PROVIDED PASSAGE:
== Segment start ==

Tumor Biology: Is It Time to Redefine Unresectability? An Extraordinary Case of Gastroesophageal Junctional Adenocarcinoma.

BACKGROUND: Disease assessment based on measurements of size and anatomic involvement have historically been central to surgical strategy. We propose this to be an outdated concept, which should be replaced by a deeper understanding of tumor biology and careful treatment planning. Report of case: A 34-year-old male was diagnosed with a Siewert Type 3 locally advanced cancer of the gastroesophageal junction, involving the coeliac axis and the superior mesenteric artery (SMA). He was treated with neoadjuvant chemotherapy, followed by chemoradiation, and then proceeded to surgery, at which time the tumor was judged unresectable. After extensive planning, a further surgery was attempted - an extended gastrectomy with distal esophagectomy, left hepatectomy, and splenectomy were performed. Additionally, the coeliac axis and the SMA were excised, followed by reconstruction of the hepatic artery and the SMA with grafts. Adjuvant chemotherapy was administered, and the patient is recurrence-free after five years follow-up.
CONCLUSION: This case highlights the importance of the distinction between resectability and operability, and that patient treatment should be tailored and individualised based on the response to treatment, comorbidities, and underlying tumor biology.

Introduction

Over the past few decades, there has been a dramatic rise in the incidence of adenocarcinoma of the gastroesophageal junction (GEJ) in Western countries, including the UK [1]. Radical surgical excision is the current standard of care [2-3]. Patients diagnosed with locally advanced tumors, which include those with bulky primaries (≥ T3), locoregional lymph node involvement, or where a resection margin is felt threatened, are usually referred for preoperative chemoradiotherapy (CROSS trial approach) or perioperative chemotherapy (MAGIC trial approach) after evaluation by a multidisciplinary team. The current staging system of GEJ tumours includes TNM, grade, vascular invasion, and potential R0/R1/R2 resection margins. Increasingly, an understanding of the genetic basis of cancer and of the host’s immune reactivity may permit the delineation of groups of patients likely to have a better outcome and thus be suitable for more aggressive therapy.

== Segment end ==

DIRECTIONS: Can you carry on the case report on gastroesophageal junction adenocarcinoma, starting right after its final sentence?

Stored records:
== Segment start ==

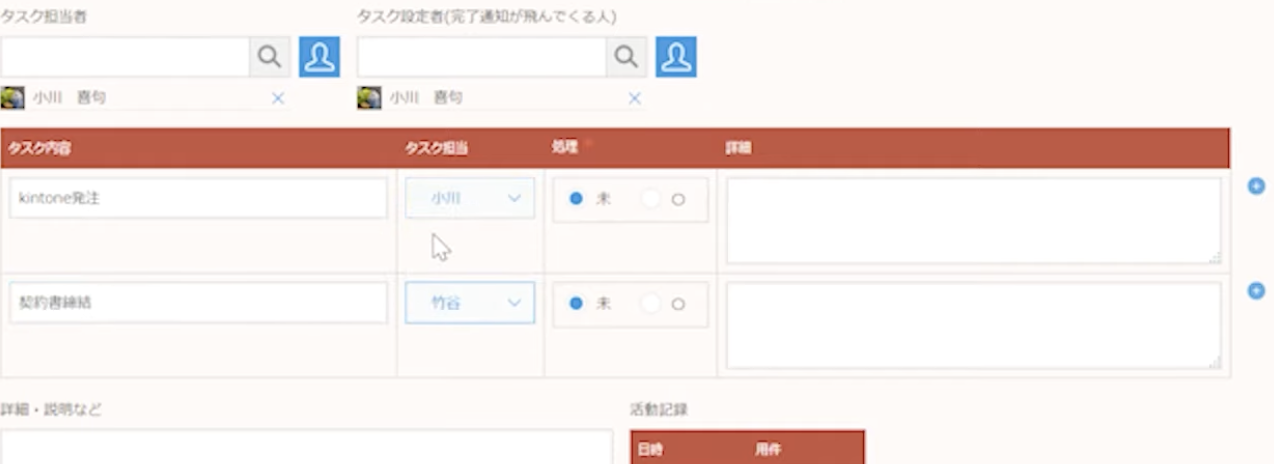Click the 詳細・説明など text area
The width and height of the screenshot is (1274, 464).
(306, 447)
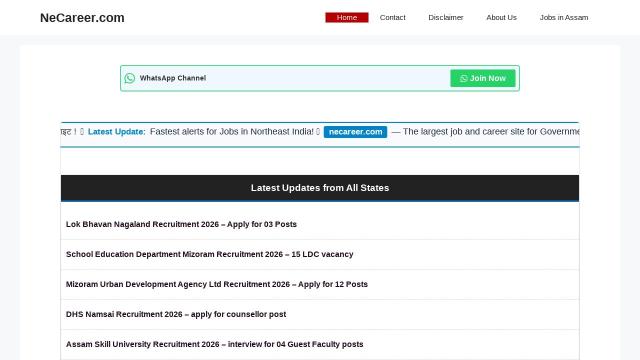Click the WhatsApp logo icon in banner
The width and height of the screenshot is (640, 360).
pos(130,78)
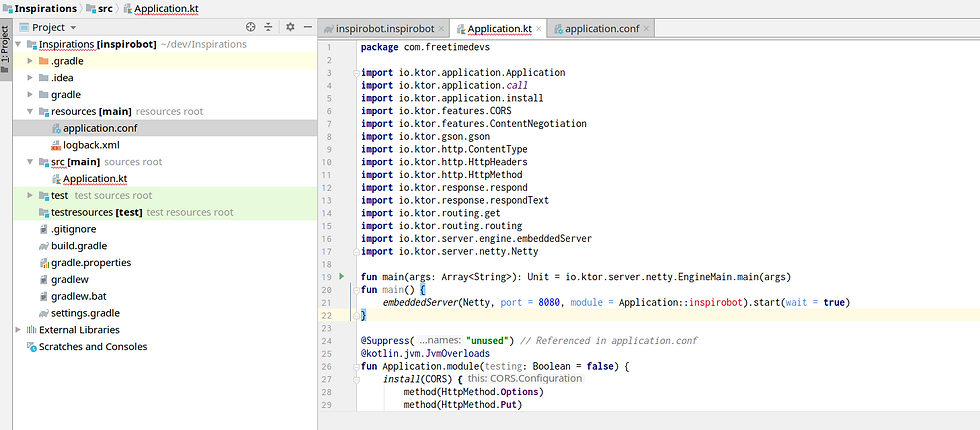Close the Application.kt editor tab
The height and width of the screenshot is (430, 980).
pos(540,29)
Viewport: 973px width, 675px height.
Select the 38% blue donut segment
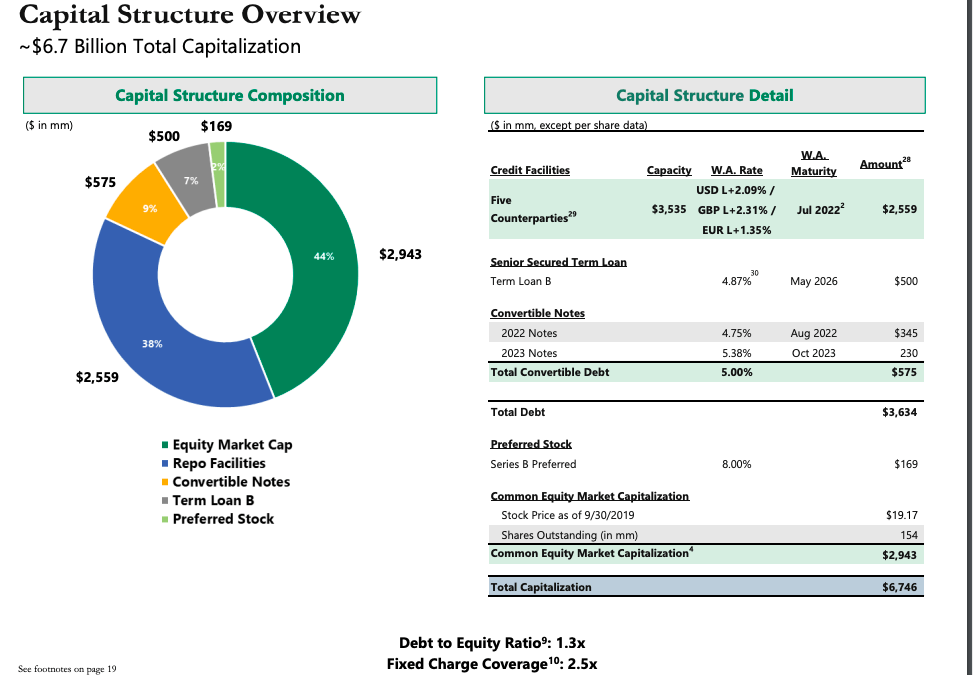pyautogui.click(x=153, y=345)
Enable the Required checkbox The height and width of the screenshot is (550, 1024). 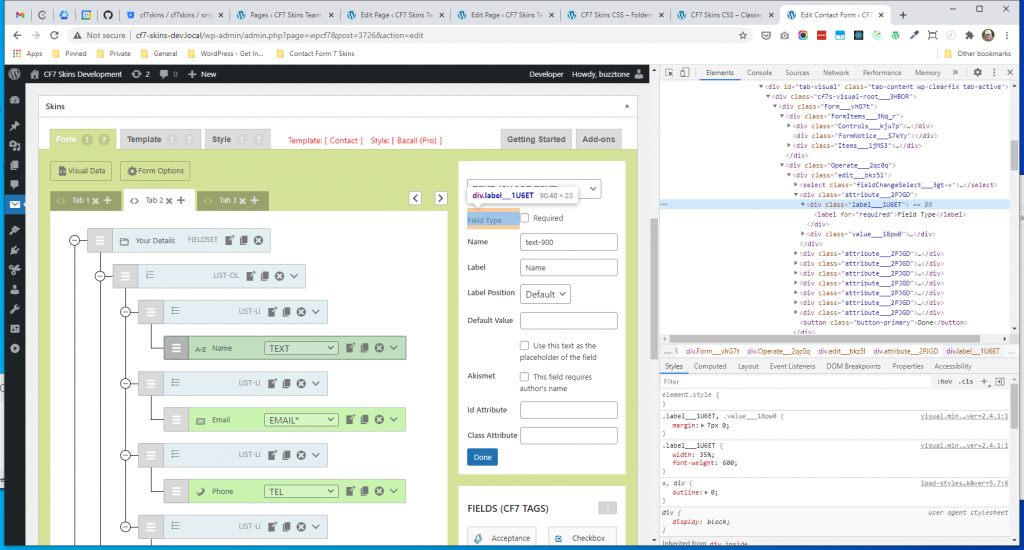pos(525,218)
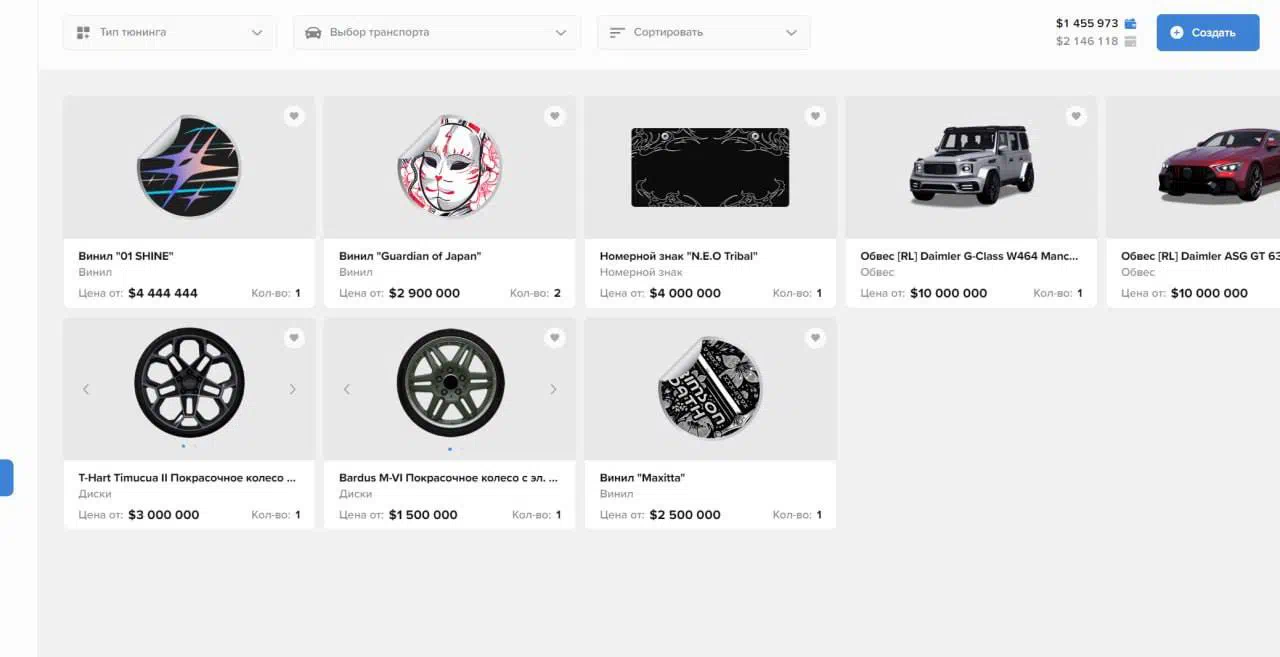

== Segment end ==

TASK RESULT:
Resectability is determined on a purely technical basis and will depend on the skill and experience of the surgeon. On the other hand, operability will, in addition to resectability, require a consideration of the benefits and risks to the patient, taking into account the age and comorbidities, as to whether a major surgical procedure with its attendant morbidity is justified. We illustrate the difference between unresectability and inoperability by presenting the case of a patient with adenocarcinoma of GEJ, which was initially considered inoperable.

Case presentation

Informed patient consent was obtained at the time of treatment. No identifying patient information is contained in this paper.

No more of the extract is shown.